Another important thing to understand when writing a script like this is that it isn’t all that sustainable in the long term. If the owner of the website decides to completely change the page structure for instance, the program we created will become useless or at the very least require lots of maintenance and frequent tweaks. For example, one of the company pages I came across was “unavailable.” There were obviously no elements that could be selected in that type of situation. That’s a good reason to have exception handlers like the “NoSuchElementException.” Then, we can properly deal with situations like that and the program continues to run instead of crashing at the first sign of adversity.
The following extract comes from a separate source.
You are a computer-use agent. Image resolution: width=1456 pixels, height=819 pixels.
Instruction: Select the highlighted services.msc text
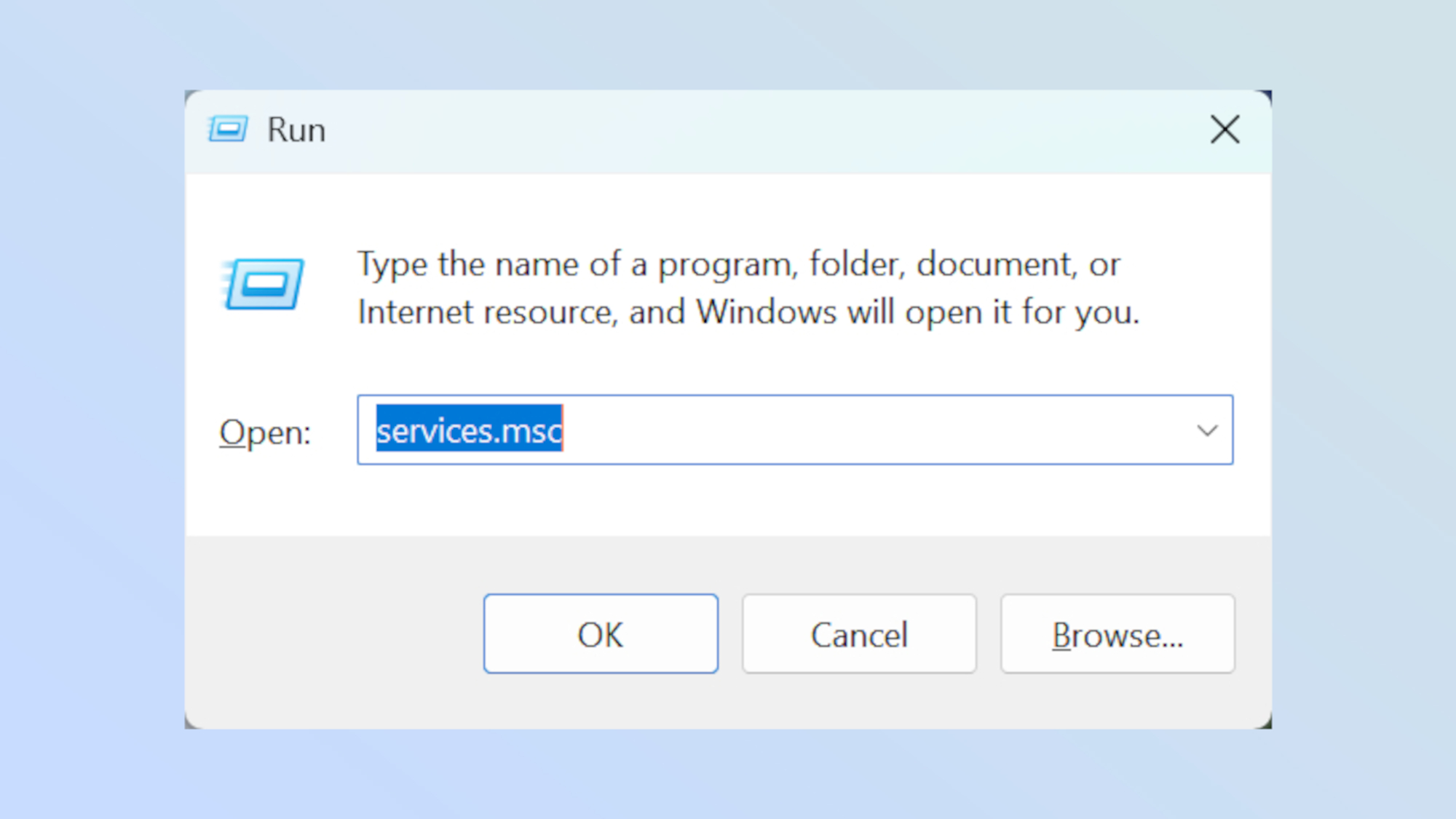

Again, you may take a look at the full source code on my Github. It’s pretty basic Python and I just used a few nested ‘for loops’ to get the job done. I’ve made comments in the code so that you can see the specific functions that each part of the program performs. Feel free to try it out on your own, but just keep in mind that Selenium is really slow and visiting the 5,000 links will take several hours. In line 29, you can change the 99 to a 1 to just grab the first 100 companies. That way, you still do the part where you click on the button and go to the second page. Once you have that aspect of the program down, the rest is just repeated action. Below is a picture of the button you need to click on to view the next 50 companies:

Conclusion

All in all, I had fun making this program and learned quite a bit. It felt good to end with a working solution. I’m sure there are more elegant ways to do certain things, but I’m not going to be too hard on myself because I have only spent a few hours reading up on Python before starting the project. Python is definitely a language I want to continue to learn as it’s very popular and the job outlook looks promising. It was definitely a fun and easy language to use.

As far as the actual data I extracted goes, I’m not too sure what I want to do with it, if anything. Maybe I’ll take a look at a few companies I find interesting and share some thoughts on them. I’m not too sure. This was more of a programming exercise, but it’s possible I’ll end up finding some use for the data. Anyway, if you’ve made it this far, thanks so much for taking the time to read through my post and I sincerely hope you enjoyed it and found it useful!